Task details >> Pull out every line in the entries below that contains the string "scrollbar". Case counts, so copy only lines where it appears with that exact capitalization.

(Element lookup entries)

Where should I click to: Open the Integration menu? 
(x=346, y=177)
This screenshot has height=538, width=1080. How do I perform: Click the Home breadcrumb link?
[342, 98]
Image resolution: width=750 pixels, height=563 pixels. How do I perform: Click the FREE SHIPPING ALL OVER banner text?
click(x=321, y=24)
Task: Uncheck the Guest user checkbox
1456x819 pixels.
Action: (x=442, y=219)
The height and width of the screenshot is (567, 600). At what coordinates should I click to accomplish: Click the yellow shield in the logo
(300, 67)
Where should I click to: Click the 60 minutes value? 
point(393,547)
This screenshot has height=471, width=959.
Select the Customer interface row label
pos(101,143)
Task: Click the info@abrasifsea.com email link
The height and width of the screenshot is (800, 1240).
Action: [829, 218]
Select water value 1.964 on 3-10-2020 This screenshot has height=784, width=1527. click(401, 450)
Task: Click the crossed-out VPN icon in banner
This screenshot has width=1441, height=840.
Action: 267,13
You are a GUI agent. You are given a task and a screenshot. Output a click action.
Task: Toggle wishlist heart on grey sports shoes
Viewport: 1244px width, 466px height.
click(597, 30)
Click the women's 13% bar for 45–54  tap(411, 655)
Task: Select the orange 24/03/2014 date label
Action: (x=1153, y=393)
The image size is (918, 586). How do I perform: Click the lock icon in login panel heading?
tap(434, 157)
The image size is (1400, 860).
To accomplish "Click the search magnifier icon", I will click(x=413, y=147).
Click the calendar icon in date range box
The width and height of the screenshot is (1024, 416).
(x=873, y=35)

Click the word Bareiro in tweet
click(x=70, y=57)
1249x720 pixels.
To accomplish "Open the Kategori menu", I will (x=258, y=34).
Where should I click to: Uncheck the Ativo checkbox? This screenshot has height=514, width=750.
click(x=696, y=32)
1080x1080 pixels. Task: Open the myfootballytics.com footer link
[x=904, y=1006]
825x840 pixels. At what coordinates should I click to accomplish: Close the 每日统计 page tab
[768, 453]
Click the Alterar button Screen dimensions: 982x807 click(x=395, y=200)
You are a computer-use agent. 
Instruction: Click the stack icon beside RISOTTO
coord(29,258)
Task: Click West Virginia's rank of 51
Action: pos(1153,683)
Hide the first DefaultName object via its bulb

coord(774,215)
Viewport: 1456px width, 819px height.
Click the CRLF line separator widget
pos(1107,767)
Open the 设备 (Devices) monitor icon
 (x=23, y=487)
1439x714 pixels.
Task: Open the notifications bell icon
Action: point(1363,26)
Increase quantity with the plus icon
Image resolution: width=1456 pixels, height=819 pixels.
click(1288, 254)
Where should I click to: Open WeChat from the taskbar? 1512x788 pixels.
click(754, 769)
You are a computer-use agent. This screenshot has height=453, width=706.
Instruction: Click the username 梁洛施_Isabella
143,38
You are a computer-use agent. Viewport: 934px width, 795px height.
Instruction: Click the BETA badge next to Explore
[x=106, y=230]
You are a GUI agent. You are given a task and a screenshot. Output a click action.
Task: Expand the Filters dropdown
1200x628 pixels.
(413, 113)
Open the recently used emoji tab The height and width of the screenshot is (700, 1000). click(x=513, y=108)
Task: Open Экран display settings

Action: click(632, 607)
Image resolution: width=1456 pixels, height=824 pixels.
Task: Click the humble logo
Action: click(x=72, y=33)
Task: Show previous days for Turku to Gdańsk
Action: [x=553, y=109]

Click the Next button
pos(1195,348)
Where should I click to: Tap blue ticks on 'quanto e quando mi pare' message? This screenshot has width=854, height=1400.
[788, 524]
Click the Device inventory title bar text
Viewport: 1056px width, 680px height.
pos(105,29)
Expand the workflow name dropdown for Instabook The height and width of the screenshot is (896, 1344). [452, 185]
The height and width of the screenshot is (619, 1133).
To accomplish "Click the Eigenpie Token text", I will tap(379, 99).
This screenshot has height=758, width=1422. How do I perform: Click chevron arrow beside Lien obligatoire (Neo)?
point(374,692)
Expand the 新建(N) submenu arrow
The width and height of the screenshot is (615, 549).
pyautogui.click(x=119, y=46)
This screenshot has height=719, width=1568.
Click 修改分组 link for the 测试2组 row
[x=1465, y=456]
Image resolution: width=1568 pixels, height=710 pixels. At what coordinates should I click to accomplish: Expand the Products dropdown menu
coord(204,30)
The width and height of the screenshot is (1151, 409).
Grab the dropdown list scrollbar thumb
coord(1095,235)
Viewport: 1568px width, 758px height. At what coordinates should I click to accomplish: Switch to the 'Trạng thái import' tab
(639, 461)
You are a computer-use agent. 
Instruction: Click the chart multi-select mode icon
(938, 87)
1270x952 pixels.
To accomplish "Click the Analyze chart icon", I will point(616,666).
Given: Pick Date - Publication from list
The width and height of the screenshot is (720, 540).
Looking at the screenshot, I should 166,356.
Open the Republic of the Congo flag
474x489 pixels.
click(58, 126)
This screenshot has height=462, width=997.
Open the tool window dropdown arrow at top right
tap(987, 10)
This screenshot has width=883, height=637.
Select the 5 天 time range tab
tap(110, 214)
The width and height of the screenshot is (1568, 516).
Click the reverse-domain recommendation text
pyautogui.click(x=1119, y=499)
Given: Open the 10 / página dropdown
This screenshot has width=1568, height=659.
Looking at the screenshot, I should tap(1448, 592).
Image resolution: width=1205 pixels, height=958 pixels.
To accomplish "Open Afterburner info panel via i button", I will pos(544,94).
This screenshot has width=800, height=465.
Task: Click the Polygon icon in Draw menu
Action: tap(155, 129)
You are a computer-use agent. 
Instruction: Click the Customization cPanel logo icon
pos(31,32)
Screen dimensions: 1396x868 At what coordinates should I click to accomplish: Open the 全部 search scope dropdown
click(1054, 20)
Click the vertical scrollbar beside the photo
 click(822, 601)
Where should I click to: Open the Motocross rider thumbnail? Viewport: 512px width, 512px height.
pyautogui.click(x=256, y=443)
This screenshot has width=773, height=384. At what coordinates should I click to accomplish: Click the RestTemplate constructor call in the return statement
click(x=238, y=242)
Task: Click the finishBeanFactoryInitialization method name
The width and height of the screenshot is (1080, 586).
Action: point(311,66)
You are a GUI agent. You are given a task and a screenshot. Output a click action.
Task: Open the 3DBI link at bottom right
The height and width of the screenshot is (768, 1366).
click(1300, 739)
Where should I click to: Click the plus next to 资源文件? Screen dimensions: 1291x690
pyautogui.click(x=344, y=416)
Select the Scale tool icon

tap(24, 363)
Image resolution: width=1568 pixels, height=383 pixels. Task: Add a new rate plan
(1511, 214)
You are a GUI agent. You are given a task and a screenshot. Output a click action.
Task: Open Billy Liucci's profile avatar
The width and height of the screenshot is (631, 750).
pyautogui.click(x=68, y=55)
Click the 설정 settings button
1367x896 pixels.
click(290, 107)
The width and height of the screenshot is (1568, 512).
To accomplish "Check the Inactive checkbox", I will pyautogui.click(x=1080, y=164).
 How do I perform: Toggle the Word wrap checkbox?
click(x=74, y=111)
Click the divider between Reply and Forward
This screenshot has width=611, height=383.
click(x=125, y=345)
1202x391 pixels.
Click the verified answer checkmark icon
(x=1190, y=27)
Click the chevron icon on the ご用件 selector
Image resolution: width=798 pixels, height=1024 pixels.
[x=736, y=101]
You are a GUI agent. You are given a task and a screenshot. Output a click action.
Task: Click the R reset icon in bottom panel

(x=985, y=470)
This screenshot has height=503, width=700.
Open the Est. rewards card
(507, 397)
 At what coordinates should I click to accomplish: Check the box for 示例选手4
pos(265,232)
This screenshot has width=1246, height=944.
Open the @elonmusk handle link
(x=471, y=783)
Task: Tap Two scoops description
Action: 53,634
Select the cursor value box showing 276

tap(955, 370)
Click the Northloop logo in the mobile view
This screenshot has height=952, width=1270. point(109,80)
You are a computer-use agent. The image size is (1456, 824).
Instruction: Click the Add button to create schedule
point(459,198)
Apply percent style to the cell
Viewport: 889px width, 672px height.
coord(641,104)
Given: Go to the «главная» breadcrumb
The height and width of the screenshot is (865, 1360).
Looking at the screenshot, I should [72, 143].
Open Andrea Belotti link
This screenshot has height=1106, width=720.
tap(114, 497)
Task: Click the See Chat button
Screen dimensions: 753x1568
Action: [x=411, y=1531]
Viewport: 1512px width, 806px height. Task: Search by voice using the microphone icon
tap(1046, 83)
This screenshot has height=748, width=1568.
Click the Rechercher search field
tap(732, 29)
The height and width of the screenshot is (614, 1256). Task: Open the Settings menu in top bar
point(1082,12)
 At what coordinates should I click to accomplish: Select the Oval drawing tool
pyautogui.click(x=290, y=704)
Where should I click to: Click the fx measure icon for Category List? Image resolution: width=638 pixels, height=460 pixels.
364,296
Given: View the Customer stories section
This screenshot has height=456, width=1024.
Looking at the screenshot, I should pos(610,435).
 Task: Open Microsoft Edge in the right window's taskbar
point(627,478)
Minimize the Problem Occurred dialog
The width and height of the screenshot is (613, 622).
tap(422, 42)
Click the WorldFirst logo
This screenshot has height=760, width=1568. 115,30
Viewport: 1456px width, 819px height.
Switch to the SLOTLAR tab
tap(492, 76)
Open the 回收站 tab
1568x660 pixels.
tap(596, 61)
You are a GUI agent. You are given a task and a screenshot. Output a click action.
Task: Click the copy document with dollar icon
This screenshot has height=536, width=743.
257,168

The answer >>
Grab the dropdown list scrollbar thumb
Click the vertical scrollbar beside the photo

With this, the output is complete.